Personal information
- Full name: Katie Ann Levick
- Born: 18 July 1991 (age 35) Sheffield, England
- Batting: Right-handed
- Bowling: Right-arm leg break
- Role: Bowler

Domestic team information
- 2008–2024: Yorkshire
- 2016–2019: Yorkshire Diamonds
- 2020–2024: Northern Diamonds
- 2021–2022: Northern Superchargers
- 2023–2024: Birmingham Phoenix
- 2025–present: Durham
- 2025: Welsh Fire
- 2026–present: Trent Rockets

Career statistics
| Competition | WLA | WT20 |
| Matches | 118 | 130 |
| Runs scored | 237 | 122 |
| Batting average | 7.18 | 4.35 |
| 100s/50s | 0/0 | 0/0 |
| Top score | 30* | 13 |
| Balls bowled | 5,580 | 2,607 |
| Wickets | 183 | 161 |
| Bowling average | 17.40 | 15.69 |
| 5 wickets in innings | 3 | 3 |
| 10 wickets in match | 0 | 0 |
| Best bowling | 6/25 | 5/15 |
| Catches/stumpings | 19/– | 10/– |
- Source: CricketArchive, 5 October 2023

= Katie Levick =

English cricketer

Katie Ann Levick (born 18 July 1991) is an English cricketer who has played for Yorkshire, Yorkshire Diamonds, Northern Diamonds, Birmingham Phoenix, Durham and Welsh Fire. She is a leg spin bowler, and is the leading wicket taker in Women's County Championship cricket.

==Personal life==
Levick is from Sheffield. Levick studied at Sheffield Hallam University, graduating in 2012. She later worked as a teacher, and as of 2020, she was a marketing manager for Yorkshire CCC's coaching department.

==Career==
Levick played club cricket for Upper Haugh Cricket Club in Rotherham, alongside her brother. The club had no girls team, so she played on the boys team. At the age of 16, Levick debuted for Yorkshire Women. She has taken 190 wickets in the Women's County Championship, more than any other player. Levick took 20 wickets in the 2015 season at an average of 9 runs per wicket. She was the second highest wicket taker in the competition, behind Sarah Clarke. In 2018, Levick took 20 wickets for Yorkshire Women in the County Championship and Twenty20 tournaments.

From 2011 to 2012, Levick was a member of the England Academy squad, but after graduating from university, she left the academy to find paid work. Levick played in the Women's Cricket Super League between 2016 and 2019, representing the Yorkshire Diamonds. She took 29 wickets, more than any other non-international cricketer, at an economy rate of 6.60. In 2019, Levick was named The Guardians Women's Cricketer of the Year.

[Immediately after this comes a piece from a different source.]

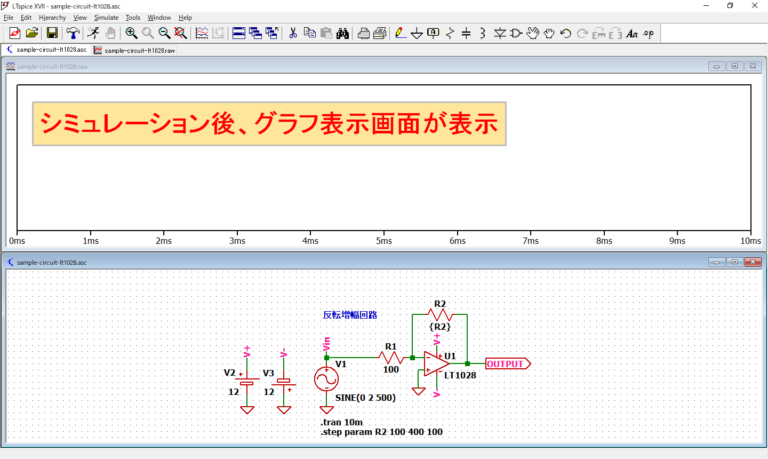Select the Cut scissors tool
Image resolution: width=768 pixels, height=459 pixels.
[293, 33]
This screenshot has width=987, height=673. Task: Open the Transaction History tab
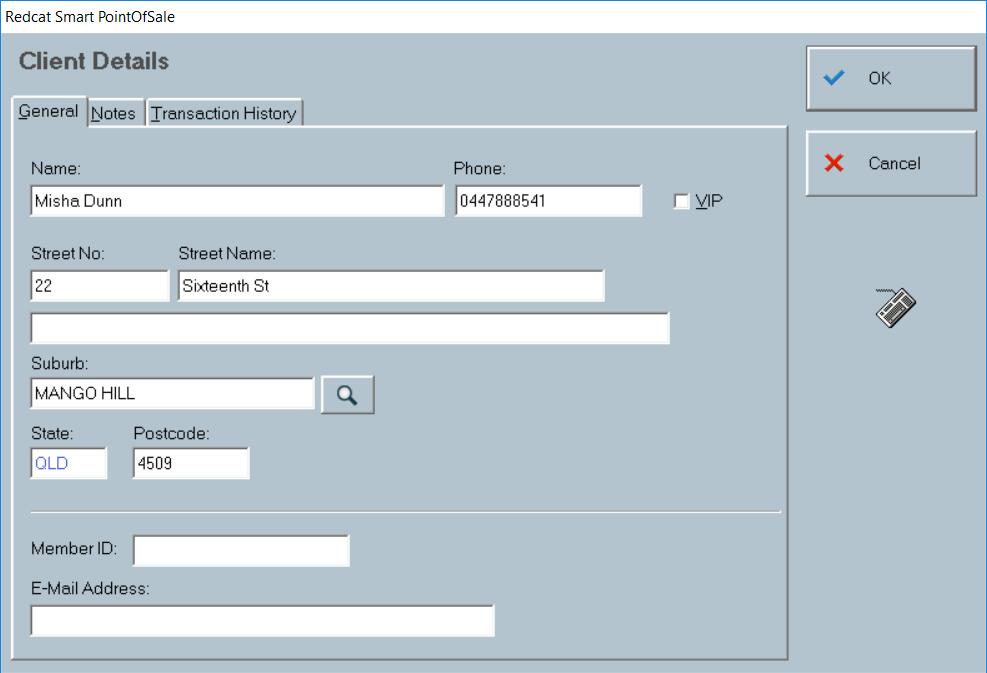[x=224, y=113]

In 2020, Levick played for the Northern Diamonds in the Rachael Heyhoe Flint Trophy. She took eight wickets in the group stages of the tournament, including taking 3/22 from 10 overs in the Diamonds' match against North West Thunder. In the Rachael Heyhoe Flint Trophy final against Southern Vipers, Levick took 3/49 from 8 overs, including the wicket of Georgia Adams. Levick signed for the Northern Superchargers for The Hundred. The 2020 season of The Hundred was cancelled due to the COVID-19 pandemic, but Levick was retained by the Superchargers for the 2021 season. In October 2020, Levick tested positive for COVID-19, and later suffered the effects of long COVID. At one point, she was unsure if she would be able to play cricket again, though she later returned to action in the 2021 Rachael Heyhoe Flint Trophy. At the end of the 2021 season, it was announced that Levick had signed a professional contract with Northern Diamonds.

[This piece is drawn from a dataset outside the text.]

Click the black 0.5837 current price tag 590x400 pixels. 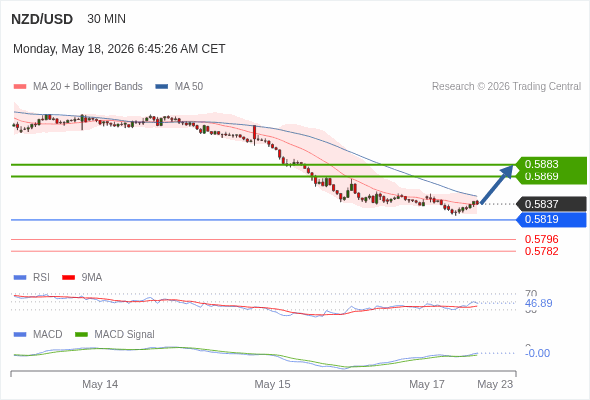click(x=552, y=204)
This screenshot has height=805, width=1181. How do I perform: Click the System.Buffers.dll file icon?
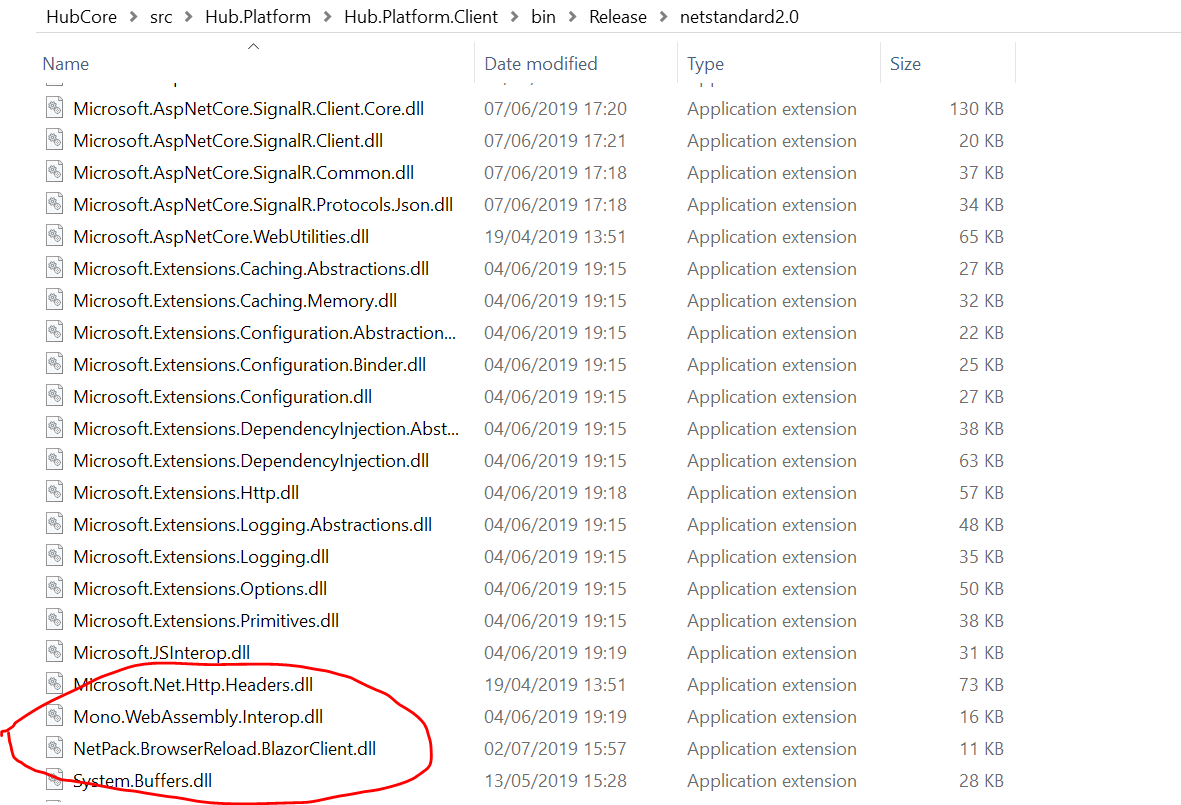pyautogui.click(x=55, y=780)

In April 2022, she was signed by the Northern Superchargers for the 2022 season of The Hundred. She was the leading wicket-taker in the 2022 Charlotte Edwards Cup, with 15 wickets at an average of 9.06. In 2023, she was Northern Diamonds' leading wicket-taker in both the Rachael Heyhoe Flint Trophy and the Charlotte Edwards Cup, with 24 and 12 wickets respectively, as well as being Birmingham Phoenix's leading wicket-taker in The Hundred, taking 11 wickets. in four seasons of the Charlotte Edwards Cup, Levick was in the top five wicket-takers on three occasions.

Following the re-organisation of women's cricket in England, Levick signed for Durham ahead of the 2025 season. She signed a three-year deal with the club, and chose the club over Yorkshire as Durham were a Tier 1 club in 2025, whereas Yorkshire were Tier 2. Prior to the 2025 The Hundred season, Levick moved from Birmingham Phoenix to Welsh Fire.